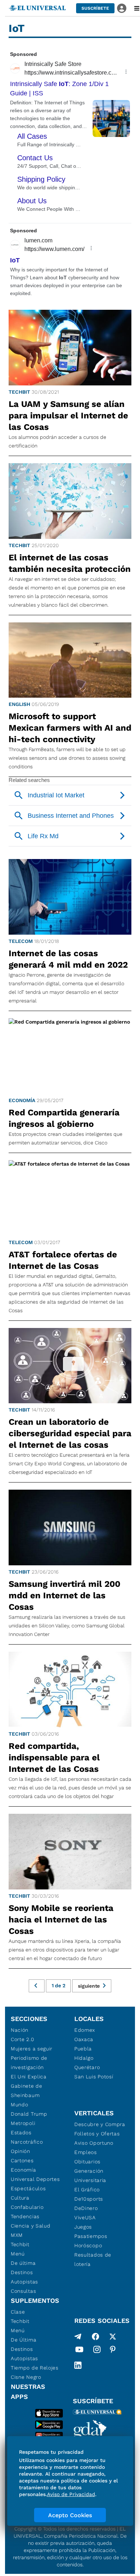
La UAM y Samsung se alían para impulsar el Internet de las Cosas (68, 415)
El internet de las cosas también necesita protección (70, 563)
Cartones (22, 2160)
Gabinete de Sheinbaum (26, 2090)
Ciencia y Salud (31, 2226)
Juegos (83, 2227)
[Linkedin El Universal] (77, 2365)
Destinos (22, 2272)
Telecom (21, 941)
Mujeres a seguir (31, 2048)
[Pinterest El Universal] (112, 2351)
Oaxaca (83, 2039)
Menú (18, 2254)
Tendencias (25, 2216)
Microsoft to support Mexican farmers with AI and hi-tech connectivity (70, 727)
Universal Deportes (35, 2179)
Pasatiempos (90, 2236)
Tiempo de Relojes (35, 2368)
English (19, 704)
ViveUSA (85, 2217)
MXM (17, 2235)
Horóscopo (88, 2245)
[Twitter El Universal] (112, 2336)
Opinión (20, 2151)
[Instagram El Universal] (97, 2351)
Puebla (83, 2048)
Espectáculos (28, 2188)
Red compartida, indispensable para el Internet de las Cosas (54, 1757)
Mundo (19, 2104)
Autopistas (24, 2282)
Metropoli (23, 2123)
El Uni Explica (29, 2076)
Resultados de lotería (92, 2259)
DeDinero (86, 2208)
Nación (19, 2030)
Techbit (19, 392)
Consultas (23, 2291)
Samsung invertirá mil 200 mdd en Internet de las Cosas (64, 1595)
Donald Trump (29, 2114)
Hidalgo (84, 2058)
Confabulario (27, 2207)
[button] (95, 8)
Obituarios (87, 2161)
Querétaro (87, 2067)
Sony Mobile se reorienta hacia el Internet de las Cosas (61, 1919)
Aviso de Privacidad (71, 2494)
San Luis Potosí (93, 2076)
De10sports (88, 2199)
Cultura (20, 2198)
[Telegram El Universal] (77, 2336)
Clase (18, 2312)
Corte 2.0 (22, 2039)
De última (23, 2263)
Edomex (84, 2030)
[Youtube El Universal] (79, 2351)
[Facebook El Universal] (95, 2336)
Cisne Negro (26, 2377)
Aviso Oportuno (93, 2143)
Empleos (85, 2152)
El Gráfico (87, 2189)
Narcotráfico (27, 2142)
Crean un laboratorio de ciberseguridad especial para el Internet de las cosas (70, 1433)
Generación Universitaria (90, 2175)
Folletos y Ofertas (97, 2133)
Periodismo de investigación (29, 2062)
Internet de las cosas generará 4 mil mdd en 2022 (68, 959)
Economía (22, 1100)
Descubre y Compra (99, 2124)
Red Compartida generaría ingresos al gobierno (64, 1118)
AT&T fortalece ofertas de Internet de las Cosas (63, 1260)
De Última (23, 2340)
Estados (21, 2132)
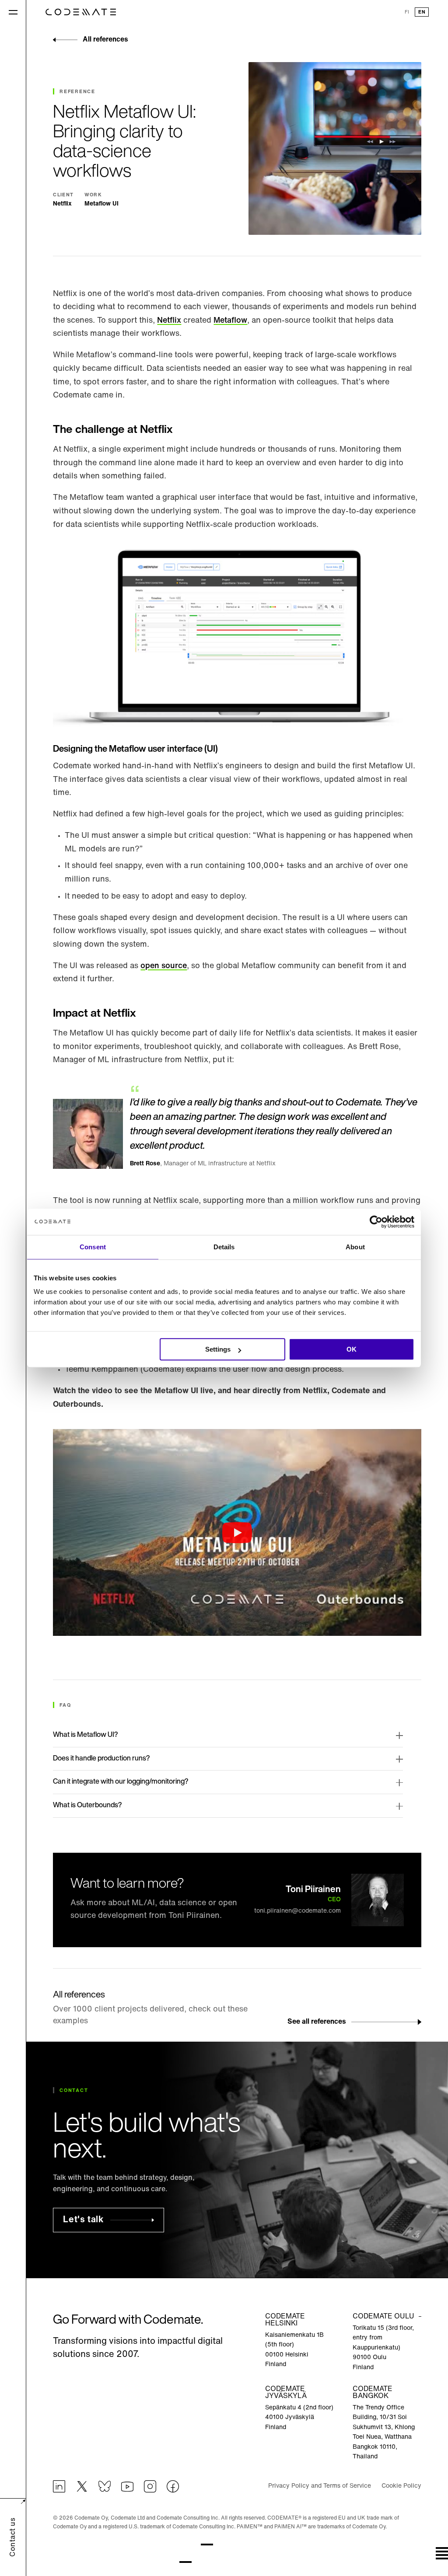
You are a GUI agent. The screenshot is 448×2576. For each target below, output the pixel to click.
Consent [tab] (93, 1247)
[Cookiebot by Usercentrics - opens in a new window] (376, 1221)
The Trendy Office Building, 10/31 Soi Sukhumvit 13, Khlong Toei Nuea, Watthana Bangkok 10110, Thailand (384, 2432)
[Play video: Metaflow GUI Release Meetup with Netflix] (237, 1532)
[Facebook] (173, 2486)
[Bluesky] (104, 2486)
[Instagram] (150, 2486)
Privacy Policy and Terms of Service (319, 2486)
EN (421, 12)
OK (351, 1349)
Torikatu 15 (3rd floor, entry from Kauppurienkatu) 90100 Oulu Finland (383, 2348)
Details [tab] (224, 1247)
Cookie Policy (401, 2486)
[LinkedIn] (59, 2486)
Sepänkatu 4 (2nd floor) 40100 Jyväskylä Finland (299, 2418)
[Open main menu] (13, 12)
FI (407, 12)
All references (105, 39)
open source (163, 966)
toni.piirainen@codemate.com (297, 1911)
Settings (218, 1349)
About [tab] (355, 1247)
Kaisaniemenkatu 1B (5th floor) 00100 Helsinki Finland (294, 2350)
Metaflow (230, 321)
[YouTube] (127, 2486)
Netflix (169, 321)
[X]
# # # # # # #
Exercise objective: Please return each line of the data above in which the word "with" occurs.

Exercise solution:
Microsoft to support Mexican farmers with AI and hi-tech connectivity (70, 727)
[Play video: Metaflow GUI Release Meetup with Netflix] (237, 1532)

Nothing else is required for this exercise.